普通に普通の──正規品のただの落ちものゲームである。
というか、こういうのをどうにかしようとするならそもそもCHEATちゃんに頼まなきゃいけないわけで、その時点で話が成立してないというか。
「そうこう言ってるうちに俺の画面がお邪魔アイテムで埋まってきたでござる」
「言ってる場合ですの!?いえまぁ別に貴方様が負けようが勝とうがどうでもいいですけれど!」
「(ツンデレか何か?)まぁうん、この状況なら俺の敗けだよねー」
「ナンダァモウアキラメルノカヨ?ダッタラワタシノカチハキマッタヨウナモンダゼェー!!」
「──だから、こうなる」
「ヒョ?」
なので、この場で気付くべきだったのは、『デスゲーム』云々の発言以降黙りこくったTASさんの様子。
こういう話に真っ先に飛び乗ってきそうな彼女が何故か大人しく座ってる、というところに今回の種があるわけで。

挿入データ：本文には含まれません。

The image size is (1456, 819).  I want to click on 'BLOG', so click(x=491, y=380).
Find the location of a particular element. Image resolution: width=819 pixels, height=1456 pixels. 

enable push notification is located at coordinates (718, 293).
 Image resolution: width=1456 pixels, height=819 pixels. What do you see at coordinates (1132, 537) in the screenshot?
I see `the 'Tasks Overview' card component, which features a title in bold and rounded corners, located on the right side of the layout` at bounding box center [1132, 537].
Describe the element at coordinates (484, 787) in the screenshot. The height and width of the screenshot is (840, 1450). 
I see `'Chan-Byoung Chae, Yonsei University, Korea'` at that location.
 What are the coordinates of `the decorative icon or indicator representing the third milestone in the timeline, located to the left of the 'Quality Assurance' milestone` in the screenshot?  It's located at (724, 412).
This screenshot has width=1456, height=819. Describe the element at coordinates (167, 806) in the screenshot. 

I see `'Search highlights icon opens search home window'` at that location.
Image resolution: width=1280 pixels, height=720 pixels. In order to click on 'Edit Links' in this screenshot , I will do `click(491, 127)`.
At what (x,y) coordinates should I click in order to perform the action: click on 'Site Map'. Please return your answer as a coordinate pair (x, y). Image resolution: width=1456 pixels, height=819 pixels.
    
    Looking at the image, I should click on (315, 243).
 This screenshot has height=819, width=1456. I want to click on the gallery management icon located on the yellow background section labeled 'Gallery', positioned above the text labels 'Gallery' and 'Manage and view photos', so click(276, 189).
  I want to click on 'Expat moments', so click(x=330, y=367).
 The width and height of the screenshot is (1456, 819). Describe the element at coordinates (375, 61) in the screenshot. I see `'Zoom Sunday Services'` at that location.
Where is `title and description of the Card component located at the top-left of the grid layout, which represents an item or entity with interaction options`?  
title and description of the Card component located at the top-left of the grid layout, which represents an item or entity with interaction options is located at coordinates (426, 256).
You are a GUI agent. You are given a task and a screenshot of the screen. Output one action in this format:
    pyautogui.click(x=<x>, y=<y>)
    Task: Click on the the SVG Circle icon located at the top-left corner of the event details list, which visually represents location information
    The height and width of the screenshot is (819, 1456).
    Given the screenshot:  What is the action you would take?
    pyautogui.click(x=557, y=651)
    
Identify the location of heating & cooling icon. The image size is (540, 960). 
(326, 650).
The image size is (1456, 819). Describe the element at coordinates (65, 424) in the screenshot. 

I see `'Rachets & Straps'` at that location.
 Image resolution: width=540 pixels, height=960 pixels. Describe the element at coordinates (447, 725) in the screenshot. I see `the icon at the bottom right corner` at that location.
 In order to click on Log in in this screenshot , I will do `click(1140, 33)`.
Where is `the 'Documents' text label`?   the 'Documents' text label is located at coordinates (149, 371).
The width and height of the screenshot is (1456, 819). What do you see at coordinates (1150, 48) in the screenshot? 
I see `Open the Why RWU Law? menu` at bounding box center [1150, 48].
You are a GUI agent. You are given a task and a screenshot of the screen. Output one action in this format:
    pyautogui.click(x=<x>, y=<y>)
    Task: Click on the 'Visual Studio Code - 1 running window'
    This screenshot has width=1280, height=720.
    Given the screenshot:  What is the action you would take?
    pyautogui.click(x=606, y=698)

さっきまでの勢いが嘘のように、TASさんの方を見つめるCHEATちゃん。
嘘だよな、とでも言いたげなその瞳は今や涙目手前であるが、その程度でTASさんが止まるのなら
「──ちぇんじー」
「ヌワーッ!!?」
続いて呟かれた彼女の言葉に、CHEATちゃんは今回のからくりを理解したのだった。
……そう、いつの間にか 持ってたコントローラーが 入れ替わってる!
彼女の画面となったそちら側は、さっきまでの彼女自身の猛攻により風前の灯火。
なんなら限られた画面にあるお邪魔アイテムではない部分も、色が疎らで「わぁキレイ」、とかとぼけたくなってくる始末。
……これが俺の全力だ、笑えよCHEAT。
そんな言葉が聞こえたのかどうかは定かではないが、CHEATちゃんは全てを諦めるように目蓋を閉じ──、
「フッザケンナコノクソガァー!!」
「いでぇ」
持っていたコントローラーをこっちに投げてきたのだった。
……暴力反対ー。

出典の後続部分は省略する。